With little effort, ChatGPT can be prompted to generate (almost) syntactically valid OWL files, which contain a taxonomy of some domain. Further, a more in-depth exploration of the way ChatGPT categorizes its knowledge shows that its responses are often quite reasonable. Hence, there is no doubt LLMs provide exciting opportunities for supporting ontology development, and there are already tools developed that use them for that purpose.

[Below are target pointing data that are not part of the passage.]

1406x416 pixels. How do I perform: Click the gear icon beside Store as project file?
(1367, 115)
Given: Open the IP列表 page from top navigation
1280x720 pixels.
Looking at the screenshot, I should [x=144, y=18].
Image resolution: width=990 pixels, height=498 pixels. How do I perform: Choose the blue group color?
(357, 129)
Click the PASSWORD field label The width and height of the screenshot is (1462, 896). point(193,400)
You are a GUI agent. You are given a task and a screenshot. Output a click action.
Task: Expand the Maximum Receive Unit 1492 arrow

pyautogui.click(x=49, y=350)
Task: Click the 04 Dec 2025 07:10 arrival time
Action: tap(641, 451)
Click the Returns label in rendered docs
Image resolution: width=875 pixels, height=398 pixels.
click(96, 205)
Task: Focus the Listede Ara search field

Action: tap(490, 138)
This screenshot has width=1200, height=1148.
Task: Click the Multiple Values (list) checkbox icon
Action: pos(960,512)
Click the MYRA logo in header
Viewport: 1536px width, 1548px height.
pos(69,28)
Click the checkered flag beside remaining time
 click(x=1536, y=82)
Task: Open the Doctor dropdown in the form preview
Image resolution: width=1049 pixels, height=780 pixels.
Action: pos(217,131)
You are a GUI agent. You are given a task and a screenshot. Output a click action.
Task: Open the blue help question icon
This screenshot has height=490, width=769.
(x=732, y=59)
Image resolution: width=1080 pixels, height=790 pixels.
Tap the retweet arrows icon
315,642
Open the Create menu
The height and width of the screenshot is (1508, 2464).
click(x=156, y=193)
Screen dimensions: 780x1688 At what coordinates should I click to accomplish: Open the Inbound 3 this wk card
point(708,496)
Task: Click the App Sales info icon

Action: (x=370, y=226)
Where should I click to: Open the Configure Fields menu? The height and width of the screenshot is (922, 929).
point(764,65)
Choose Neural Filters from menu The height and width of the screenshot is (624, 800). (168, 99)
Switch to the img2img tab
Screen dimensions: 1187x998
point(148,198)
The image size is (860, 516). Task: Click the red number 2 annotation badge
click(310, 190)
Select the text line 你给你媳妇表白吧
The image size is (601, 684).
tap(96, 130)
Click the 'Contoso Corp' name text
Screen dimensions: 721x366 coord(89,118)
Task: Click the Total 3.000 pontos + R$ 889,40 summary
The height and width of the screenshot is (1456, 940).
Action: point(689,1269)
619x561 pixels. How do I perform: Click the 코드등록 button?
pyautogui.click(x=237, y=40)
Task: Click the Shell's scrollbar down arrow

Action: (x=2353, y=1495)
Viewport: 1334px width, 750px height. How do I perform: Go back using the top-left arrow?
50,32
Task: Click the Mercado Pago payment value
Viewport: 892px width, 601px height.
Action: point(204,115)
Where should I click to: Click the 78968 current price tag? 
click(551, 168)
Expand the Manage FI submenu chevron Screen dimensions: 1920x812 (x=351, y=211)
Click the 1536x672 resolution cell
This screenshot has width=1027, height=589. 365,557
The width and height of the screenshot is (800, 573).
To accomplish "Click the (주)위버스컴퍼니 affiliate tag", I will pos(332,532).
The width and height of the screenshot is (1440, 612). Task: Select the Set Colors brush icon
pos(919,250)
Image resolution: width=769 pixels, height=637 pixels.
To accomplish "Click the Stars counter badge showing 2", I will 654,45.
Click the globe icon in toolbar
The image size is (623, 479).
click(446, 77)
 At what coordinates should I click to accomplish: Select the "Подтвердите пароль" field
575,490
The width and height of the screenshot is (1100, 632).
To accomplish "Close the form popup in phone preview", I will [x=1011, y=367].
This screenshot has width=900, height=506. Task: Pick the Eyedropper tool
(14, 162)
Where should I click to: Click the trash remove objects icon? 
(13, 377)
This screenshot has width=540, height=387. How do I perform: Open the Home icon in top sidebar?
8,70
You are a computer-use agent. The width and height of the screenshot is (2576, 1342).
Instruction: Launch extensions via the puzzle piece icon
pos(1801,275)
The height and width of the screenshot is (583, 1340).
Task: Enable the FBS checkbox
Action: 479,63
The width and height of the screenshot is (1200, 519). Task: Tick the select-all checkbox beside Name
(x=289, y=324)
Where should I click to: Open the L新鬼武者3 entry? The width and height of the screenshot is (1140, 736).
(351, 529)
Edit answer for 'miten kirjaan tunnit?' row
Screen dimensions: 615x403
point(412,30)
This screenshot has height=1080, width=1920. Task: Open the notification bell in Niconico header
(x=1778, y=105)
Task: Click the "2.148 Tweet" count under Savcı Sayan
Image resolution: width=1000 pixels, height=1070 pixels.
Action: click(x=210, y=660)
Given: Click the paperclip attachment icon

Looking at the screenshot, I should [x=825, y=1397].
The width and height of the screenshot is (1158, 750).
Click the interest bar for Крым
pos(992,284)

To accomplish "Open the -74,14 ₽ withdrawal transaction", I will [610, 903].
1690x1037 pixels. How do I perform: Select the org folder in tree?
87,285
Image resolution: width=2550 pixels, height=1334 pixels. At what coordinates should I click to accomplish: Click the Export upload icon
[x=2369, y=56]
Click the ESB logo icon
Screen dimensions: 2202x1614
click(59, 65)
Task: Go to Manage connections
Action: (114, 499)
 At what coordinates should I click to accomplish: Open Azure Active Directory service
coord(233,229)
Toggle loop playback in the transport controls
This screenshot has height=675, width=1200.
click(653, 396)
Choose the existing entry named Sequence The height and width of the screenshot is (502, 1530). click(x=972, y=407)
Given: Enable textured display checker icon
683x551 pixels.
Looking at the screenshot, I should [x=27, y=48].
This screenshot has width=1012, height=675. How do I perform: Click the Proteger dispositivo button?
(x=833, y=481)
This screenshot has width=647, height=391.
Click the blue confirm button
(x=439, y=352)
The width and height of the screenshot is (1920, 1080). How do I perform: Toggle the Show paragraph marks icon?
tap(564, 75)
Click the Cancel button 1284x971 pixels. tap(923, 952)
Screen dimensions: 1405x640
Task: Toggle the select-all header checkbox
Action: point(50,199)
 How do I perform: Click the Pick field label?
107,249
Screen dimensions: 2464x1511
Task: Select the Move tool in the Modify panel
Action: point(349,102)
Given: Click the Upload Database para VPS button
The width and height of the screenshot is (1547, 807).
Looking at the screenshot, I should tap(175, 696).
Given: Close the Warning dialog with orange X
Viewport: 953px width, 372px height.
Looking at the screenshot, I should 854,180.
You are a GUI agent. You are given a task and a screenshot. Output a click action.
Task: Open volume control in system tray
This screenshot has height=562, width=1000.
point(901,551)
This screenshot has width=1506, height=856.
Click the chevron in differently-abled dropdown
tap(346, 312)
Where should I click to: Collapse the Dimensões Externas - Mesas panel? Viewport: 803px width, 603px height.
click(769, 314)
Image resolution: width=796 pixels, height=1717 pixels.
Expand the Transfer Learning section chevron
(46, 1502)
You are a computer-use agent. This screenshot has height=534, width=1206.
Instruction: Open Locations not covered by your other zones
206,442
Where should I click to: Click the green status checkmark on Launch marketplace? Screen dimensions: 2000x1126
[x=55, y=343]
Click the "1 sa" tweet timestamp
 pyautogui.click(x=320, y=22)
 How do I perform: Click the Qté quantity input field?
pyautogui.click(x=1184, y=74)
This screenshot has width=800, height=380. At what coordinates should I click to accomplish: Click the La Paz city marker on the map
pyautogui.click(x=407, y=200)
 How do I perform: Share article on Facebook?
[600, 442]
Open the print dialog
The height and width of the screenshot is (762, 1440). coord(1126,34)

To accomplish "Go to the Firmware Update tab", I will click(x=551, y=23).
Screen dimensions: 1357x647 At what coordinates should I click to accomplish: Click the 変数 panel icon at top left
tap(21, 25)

Applied Ontology’s upcoming special issue on “Ontologies and Large Language Models” will be covering this important topic from many angles.7
However, this does not mean that either ontologies or ontologists are going to be obsolete. Further, when we attempt to use LLMs for ontology development, we need to be aware that LLMs do not implicitly hide an ontology within their billions of parameters, which we just need to tap into. The training data of any LLM likely contains a variety of divergent views on any given subject matter and LLMs are not designed to ensure logical consistency. Therefore, we should not expect the output of an LLM to reflect a logically consistent and ontologically sound view of any given domain.
Footnotes
Acknowledgements
I would like to thank Martin Glauer, Janna Hastings, and Till Mossakowski for their helpful feedback.
Solution to the riddle
To solve the riddle one needs first to realize that since all labels are incorrect, asking an inhabitant of the planet labeled ‘Aarg and Blorg’ enables one to determine which species lives on it. The second step requires a distinction of cases: In case the inhabitants of the planet labeled ‘Aarg and Blorg’ are Aargs, then the planet labeled ‘Blorg’ must be inhabited by both races, because otherwise its label would be correct. Consequently, this leaves the planet labeled ‘Aarg’ as the home of the Blorgs. The other case works analogously.